Work to complete: Reproduce the listing below verbatim, every line of it, with no changes.

(Stored entries)
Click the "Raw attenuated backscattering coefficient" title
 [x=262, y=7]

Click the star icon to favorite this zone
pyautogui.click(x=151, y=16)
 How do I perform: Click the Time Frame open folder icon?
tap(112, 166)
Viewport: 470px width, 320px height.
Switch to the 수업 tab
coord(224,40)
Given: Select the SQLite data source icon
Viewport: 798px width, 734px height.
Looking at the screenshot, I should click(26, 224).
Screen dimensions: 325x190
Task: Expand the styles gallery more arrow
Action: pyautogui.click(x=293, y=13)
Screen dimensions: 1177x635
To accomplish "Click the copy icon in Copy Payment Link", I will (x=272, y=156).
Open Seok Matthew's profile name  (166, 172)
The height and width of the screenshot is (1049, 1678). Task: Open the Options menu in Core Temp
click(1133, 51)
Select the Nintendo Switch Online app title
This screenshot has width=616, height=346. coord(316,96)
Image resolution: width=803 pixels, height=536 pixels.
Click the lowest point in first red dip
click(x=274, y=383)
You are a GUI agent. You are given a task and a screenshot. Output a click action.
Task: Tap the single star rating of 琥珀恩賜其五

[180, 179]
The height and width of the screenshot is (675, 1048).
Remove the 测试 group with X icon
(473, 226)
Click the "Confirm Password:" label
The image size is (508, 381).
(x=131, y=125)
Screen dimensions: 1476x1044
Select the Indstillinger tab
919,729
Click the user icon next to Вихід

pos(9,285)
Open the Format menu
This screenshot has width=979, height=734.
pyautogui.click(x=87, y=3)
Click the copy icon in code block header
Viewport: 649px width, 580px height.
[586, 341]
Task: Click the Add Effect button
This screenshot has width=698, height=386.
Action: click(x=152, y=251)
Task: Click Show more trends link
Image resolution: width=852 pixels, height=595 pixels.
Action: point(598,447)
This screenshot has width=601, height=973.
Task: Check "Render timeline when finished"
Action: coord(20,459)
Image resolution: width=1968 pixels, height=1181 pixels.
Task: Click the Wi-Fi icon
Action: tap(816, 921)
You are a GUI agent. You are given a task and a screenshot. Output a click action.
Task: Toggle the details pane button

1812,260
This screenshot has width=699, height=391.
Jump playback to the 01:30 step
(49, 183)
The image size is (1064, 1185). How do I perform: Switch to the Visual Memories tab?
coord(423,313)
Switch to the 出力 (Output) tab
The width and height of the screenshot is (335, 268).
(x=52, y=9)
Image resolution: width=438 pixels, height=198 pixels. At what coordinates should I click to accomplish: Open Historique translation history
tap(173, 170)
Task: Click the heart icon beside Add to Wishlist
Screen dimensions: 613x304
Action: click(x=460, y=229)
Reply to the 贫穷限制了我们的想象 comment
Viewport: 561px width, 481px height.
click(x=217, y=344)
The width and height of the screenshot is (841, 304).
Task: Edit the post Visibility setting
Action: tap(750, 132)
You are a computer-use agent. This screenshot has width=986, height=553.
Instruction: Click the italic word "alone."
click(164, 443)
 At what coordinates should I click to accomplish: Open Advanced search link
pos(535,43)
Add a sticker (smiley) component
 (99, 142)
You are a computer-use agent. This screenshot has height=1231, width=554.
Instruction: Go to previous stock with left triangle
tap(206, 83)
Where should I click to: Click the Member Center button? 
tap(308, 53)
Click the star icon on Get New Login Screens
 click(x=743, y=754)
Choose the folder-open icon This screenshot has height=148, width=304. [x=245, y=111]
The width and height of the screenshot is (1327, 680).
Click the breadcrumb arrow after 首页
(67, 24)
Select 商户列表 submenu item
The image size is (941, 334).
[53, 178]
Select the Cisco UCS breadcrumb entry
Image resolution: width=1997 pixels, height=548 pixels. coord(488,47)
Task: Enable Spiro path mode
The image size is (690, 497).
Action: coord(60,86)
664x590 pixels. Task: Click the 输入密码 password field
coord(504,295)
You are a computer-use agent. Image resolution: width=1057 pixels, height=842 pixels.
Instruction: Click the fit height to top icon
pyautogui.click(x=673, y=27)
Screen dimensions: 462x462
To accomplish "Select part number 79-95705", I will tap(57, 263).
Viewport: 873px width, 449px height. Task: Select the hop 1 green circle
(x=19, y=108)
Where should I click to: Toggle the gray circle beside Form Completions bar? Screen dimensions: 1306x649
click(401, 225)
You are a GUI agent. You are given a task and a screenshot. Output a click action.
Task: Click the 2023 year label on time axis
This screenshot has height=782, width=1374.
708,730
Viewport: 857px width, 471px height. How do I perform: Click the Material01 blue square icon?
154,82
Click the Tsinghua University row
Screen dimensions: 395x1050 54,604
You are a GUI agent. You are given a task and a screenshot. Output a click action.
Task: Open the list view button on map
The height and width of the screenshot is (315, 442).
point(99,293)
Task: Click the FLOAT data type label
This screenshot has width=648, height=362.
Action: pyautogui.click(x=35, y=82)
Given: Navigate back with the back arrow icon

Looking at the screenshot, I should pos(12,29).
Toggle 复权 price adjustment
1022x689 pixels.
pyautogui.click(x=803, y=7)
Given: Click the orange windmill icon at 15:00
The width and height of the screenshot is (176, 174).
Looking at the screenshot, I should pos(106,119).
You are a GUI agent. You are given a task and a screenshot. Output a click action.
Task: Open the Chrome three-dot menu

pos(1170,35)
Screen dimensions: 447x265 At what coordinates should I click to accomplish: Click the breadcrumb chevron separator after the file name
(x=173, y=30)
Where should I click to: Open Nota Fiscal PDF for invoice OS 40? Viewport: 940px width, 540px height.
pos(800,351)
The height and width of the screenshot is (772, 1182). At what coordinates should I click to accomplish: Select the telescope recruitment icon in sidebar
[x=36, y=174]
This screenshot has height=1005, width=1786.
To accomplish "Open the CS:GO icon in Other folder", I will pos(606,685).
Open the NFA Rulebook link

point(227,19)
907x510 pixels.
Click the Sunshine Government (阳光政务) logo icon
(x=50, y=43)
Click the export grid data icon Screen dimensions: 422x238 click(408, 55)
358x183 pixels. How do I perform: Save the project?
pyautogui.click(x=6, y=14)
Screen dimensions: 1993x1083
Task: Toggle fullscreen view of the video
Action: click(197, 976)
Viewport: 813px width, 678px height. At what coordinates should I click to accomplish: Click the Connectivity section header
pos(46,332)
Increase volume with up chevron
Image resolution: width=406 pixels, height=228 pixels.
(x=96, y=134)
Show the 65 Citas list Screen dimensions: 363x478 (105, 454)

Reply:
Click the "Raw attenuated backscattering coefficient" title
 [x=262, y=7]

Click the star icon to favorite this zone
pyautogui.click(x=151, y=16)
 How do I perform: Click the Time Frame open folder icon?
tap(112, 166)
Viewport: 470px width, 320px height.
Switch to the 수업 tab
coord(224,40)
Given: Select the SQLite data source icon
Viewport: 798px width, 734px height.
Looking at the screenshot, I should click(26, 224).
Screen dimensions: 325x190
Task: Expand the styles gallery more arrow
Action: pyautogui.click(x=293, y=13)
Screen dimensions: 1177x635
To accomplish "Click the copy icon in Copy Payment Link", I will (x=272, y=156).
Open Seok Matthew's profile name  (166, 172)
The height and width of the screenshot is (1049, 1678). Task: Open the Options menu in Core Temp
click(1133, 51)
Select the Nintendo Switch Online app title
This screenshot has width=616, height=346. coord(316,96)
Image resolution: width=803 pixels, height=536 pixels.
Click the lowest point in first red dip
click(x=274, y=383)
You are a GUI agent. You are given a task and a screenshot. Output a click action.
Task: Tap the single star rating of 琥珀恩賜其五

[180, 179]
The height and width of the screenshot is (675, 1048).
Remove the 测试 group with X icon
(473, 226)
Click the "Confirm Password:" label
The image size is (508, 381).
(x=131, y=125)
Screen dimensions: 1476x1044
Select the Indstillinger tab
919,729
Click the user icon next to Вихід

pos(9,285)
Open the Format menu
This screenshot has width=979, height=734.
pyautogui.click(x=87, y=3)
Click the copy icon in code block header
Viewport: 649px width, 580px height.
[586, 341]
Task: Click the Add Effect button
This screenshot has width=698, height=386.
Action: click(x=152, y=251)
Task: Click Show more trends link
Image resolution: width=852 pixels, height=595 pixels.
Action: point(598,447)
This screenshot has width=601, height=973.
Task: Check "Render timeline when finished"
Action: coord(20,459)
Image resolution: width=1968 pixels, height=1181 pixels.
Task: Click the Wi-Fi icon
Action: tap(816, 921)
You are a GUI agent. You are given a task and a screenshot. Output a click action.
Task: Toggle the details pane button

1812,260
This screenshot has width=699, height=391.
Jump playback to the 01:30 step
(49, 183)
The image size is (1064, 1185). How do I perform: Switch to the Visual Memories tab?
coord(423,313)
Switch to the 出力 (Output) tab
The width and height of the screenshot is (335, 268).
(x=52, y=9)
Image resolution: width=438 pixels, height=198 pixels. At what coordinates should I click to accomplish: Open Historique translation history
tap(173, 170)
Task: Click the heart icon beside Add to Wishlist
Screen dimensions: 613x304
Action: click(x=460, y=229)
Reply to the 贫穷限制了我们的想象 comment
Viewport: 561px width, 481px height.
click(x=217, y=344)
The width and height of the screenshot is (841, 304).
Task: Edit the post Visibility setting
Action: tap(750, 132)
You are a computer-use agent. This screenshot has width=986, height=553.
Instruction: Click the italic word "alone."
click(164, 443)
 At what coordinates should I click to accomplish: Open Advanced search link
pos(535,43)
Add a sticker (smiley) component
 (99, 142)
You are a computer-use agent. This screenshot has height=1231, width=554.
Instruction: Go to previous stock with left triangle
tap(206, 83)
Where should I click to: Click the Member Center button? 
tap(308, 53)
Click the star icon on Get New Login Screens
 click(x=743, y=754)
Choose the folder-open icon This screenshot has height=148, width=304. [x=245, y=111]
The width and height of the screenshot is (1327, 680).
Click the breadcrumb arrow after 首页
(67, 24)
Select 商户列表 submenu item
The image size is (941, 334).
[53, 178]
Select the Cisco UCS breadcrumb entry
Image resolution: width=1997 pixels, height=548 pixels. coord(488,47)
Task: Enable Spiro path mode
The image size is (690, 497).
Action: coord(60,86)
664x590 pixels. Task: Click the 输入密码 password field
coord(504,295)
You are a computer-use agent. Image resolution: width=1057 pixels, height=842 pixels.
Instruction: Click the fit height to top icon
pyautogui.click(x=673, y=27)
Screen dimensions: 462x462
To accomplish "Select part number 79-95705", I will tap(57, 263).
Viewport: 873px width, 449px height. Task: Select the hop 1 green circle
(x=19, y=108)
Where should I click to: Toggle the gray circle beside Form Completions bar? Screen dimensions: 1306x649
click(401, 225)
You are a GUI agent. You are given a task and a screenshot. Output a click action.
Task: Click the 2023 year label on time axis
This screenshot has height=782, width=1374.
708,730
Viewport: 857px width, 471px height. How do I perform: Click the Material01 blue square icon?
154,82
Click the Tsinghua University row
Screen dimensions: 395x1050 54,604
You are a GUI agent. You are given a task and a screenshot. Output a click action.
Task: Open the list view button on map
The height and width of the screenshot is (315, 442).
point(99,293)
Task: Click the FLOAT data type label
This screenshot has width=648, height=362.
Action: pyautogui.click(x=35, y=82)
Given: Navigate back with the back arrow icon

Looking at the screenshot, I should pos(12,29).
Toggle 复权 price adjustment
1022x689 pixels.
pyautogui.click(x=803, y=7)
Given: Click the orange windmill icon at 15:00
The width and height of the screenshot is (176, 174).
Looking at the screenshot, I should pos(106,119).
You are a GUI agent. You are given a task and a screenshot. Output a click action.
Task: Open the Chrome three-dot menu

pos(1170,35)
Screen dimensions: 447x265 At what coordinates should I click to accomplish: Click the breadcrumb chevron separator after the file name
(x=173, y=30)
Where should I click to: Open Nota Fiscal PDF for invoice OS 40? Viewport: 940px width, 540px height.
pos(800,351)
The height and width of the screenshot is (772, 1182). At what coordinates should I click to accomplish: Select the telescope recruitment icon in sidebar
[x=36, y=174]
This screenshot has height=1005, width=1786.
To accomplish "Open the CS:GO icon in Other folder", I will pos(606,685).
Open the NFA Rulebook link

point(227,19)
907x510 pixels.
Click the Sunshine Government (阳光政务) logo icon
(x=50, y=43)
Click the export grid data icon Screen dimensions: 422x238 click(408, 55)
358x183 pixels. How do I perform: Save the project?
pyautogui.click(x=6, y=14)
Screen dimensions: 1993x1083
Task: Toggle fullscreen view of the video
Action: click(197, 976)
Viewport: 813px width, 678px height. At what coordinates should I click to accomplish: Click the Connectivity section header
pos(46,332)
Increase volume with up chevron
Image resolution: width=406 pixels, height=228 pixels.
(x=96, y=134)
Show the 65 Citas list Screen dimensions: 363x478 (105, 454)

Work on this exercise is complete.